===== RECORDS FOR THE TASK

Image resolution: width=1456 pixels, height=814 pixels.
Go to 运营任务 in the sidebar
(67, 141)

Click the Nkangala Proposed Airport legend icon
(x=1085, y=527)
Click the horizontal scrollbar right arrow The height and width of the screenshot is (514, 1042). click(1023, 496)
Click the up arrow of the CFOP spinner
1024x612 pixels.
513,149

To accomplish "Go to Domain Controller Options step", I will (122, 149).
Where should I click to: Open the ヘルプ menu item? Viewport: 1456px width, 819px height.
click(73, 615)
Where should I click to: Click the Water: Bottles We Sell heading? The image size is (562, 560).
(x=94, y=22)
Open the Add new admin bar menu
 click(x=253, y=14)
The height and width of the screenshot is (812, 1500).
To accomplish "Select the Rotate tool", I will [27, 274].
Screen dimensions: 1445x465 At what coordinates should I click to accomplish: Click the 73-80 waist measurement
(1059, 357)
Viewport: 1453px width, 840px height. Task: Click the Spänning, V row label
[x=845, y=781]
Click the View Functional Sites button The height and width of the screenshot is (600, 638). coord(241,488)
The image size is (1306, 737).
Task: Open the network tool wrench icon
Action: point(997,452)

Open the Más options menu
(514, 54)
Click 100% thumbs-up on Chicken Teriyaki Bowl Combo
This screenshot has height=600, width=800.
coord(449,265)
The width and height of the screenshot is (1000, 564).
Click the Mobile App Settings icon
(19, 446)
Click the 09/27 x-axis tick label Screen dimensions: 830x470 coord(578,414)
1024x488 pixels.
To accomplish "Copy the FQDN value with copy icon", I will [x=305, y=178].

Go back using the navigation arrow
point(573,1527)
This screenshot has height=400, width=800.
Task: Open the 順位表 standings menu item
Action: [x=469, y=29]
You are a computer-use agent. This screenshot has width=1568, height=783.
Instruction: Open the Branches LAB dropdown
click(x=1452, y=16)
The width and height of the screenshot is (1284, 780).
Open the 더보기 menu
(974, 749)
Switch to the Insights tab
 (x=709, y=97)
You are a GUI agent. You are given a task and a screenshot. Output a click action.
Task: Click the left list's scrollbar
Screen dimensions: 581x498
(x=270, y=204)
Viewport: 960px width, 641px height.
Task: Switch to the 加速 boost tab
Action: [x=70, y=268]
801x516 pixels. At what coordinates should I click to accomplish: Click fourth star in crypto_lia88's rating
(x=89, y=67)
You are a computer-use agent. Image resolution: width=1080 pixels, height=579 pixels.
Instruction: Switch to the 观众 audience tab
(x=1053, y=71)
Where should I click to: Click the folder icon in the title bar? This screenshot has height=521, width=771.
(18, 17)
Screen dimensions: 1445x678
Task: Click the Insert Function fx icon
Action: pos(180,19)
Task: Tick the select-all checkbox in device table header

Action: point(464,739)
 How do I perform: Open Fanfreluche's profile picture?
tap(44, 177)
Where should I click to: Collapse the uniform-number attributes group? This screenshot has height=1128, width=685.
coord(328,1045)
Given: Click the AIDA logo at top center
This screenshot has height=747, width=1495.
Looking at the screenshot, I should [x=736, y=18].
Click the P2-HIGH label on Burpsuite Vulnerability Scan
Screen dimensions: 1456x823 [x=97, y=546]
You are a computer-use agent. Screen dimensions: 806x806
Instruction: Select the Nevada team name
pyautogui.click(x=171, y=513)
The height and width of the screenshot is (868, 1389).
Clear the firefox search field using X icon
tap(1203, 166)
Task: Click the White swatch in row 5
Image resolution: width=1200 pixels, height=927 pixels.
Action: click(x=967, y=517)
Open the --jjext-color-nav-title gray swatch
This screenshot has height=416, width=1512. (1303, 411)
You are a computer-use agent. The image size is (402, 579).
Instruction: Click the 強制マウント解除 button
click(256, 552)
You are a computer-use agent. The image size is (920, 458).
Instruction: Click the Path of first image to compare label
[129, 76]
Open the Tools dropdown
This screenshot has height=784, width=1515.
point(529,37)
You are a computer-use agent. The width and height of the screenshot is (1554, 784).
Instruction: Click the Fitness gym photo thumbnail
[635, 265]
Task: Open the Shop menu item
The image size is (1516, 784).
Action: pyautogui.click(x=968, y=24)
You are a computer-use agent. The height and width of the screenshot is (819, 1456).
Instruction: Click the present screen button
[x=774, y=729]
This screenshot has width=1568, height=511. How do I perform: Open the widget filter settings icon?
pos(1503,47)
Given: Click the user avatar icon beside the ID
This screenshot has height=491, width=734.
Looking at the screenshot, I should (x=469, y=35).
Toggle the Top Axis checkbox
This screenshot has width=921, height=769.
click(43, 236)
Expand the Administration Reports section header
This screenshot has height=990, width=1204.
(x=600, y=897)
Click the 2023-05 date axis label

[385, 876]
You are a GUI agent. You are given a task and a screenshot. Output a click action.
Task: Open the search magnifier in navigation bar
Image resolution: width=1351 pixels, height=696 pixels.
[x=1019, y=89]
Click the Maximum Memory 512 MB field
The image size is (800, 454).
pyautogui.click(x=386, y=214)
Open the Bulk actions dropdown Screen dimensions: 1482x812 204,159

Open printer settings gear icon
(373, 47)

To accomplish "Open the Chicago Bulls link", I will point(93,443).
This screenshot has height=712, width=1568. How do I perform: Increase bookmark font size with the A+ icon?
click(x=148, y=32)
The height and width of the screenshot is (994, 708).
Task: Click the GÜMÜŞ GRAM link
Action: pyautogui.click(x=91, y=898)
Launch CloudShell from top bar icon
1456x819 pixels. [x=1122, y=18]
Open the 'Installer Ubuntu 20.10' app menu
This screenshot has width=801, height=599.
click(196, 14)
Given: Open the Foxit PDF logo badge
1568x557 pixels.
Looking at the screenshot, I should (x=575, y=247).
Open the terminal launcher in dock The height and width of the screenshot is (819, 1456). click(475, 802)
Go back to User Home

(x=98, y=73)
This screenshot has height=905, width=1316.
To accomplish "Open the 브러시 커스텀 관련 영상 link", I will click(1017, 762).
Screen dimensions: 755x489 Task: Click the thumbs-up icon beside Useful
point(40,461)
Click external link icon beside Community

==========

• [WRITTEN INSTRUCTION]: Copy the lines starting with the one that contains "This screenshot has height=712, width=1568." and continuing through the end of the records, including both ends, with no changes.

• [OUTPUT BELOW]:
This screenshot has height=712, width=1568. How do I perform: Increase bookmark font size with the A+ icon?
click(x=148, y=32)
The height and width of the screenshot is (994, 708).
Task: Click the GÜMÜŞ GRAM link
Action: pyautogui.click(x=91, y=898)
Launch CloudShell from top bar icon
1456x819 pixels. [x=1122, y=18]
Open the 'Installer Ubuntu 20.10' app menu
This screenshot has width=801, height=599.
click(196, 14)
Given: Open the Foxit PDF logo badge
1568x557 pixels.
Looking at the screenshot, I should (x=575, y=247).
Open the terminal launcher in dock The height and width of the screenshot is (819, 1456). click(475, 802)
Go back to User Home

(x=98, y=73)
This screenshot has height=905, width=1316.
To accomplish "Open the 브러시 커스텀 관련 영상 link", I will click(1017, 762).
Screen dimensions: 755x489 Task: Click the thumbs-up icon beside Useful
point(40,461)
Click external link icon beside Community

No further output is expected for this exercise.